The war in Ukraine has seen the use of ground and aerial weapons on a scale not seen in Europe for decades, causing immense devastation and human suffering. And the legacy of the last four weeks alone, in the form of unexploded ordnance, landmines and cluster munitions, will take decades to address. It’s a legacy that will kill and injure civilians long after the conflict has ended.  

This is not just a problem for the future, however, but is a challenge right now: explosive ordnance risks civilian lives, hampers efforts to deliver emergency humanitarian aid and prevents people fleeing to safety. 

The scale and nature of the unfolding conflict, with bombardments of civilian as well as military infrastructure and the reported use of a wide range of weapons, including cluster munitions and anti-personnel landmines – reported just this week – highlights the immediate devastation. These indiscriminate weapons were already affecting Ukraine, and their presence poses immense challenges for the future mine action response. 

At the time of writing, the immediate priority for the mine action sector must be to prevent casualties from explosive ordnance as civilians flee to safe areas and to help enable the safe delivery of humanitarian relief. In other words, any response should focus on where contamination is exacerbating critical humanitarian need. 
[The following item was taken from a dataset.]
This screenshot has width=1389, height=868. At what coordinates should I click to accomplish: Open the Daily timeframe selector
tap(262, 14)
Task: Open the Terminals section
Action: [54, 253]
A mine action response is needed urgently but it cannot be delivered in isolation. What is required is co-ordination with and co-ownership by national actors (including armed forces, where necessary), UN agencies and other humanitarian organisations, including local civil society groups, as well as those mine action operators which have the experience and expertise to respond on the ground.

The risks of a lack of co-ordination or unilateral decision-making are all too apparent. At best, money is wasted and resources are not properly prioritised. At worse, funding is misused, effort is duplicated and operations are carried out unsafely or are poorly prioritised.

The Sphere Core Humanitarian Standards that explicitly enshrine complementarity, co-ordination, effectiveness and timeliness are worth restating at times like these, when the understandable urge to act quickly, and emotionally, might lead to poor decision-making.

If co-ordination is one cornerstone of emergency response, the other must be preparedness: an international donor community that can quickly mobilise funding to address urgent needs.

Sinjar, Iraq © Sean Sutton

At the time of writing, the most urgent actions – emergency risk education and real-time tracking of reported explosive impacts – are already underway in Ukraine. But at the point of peace or long-term ceasefire, how confident can we be that the humanitarian mine action and international donor communities will be ready to implement the kind of sustained and large-scale programming required?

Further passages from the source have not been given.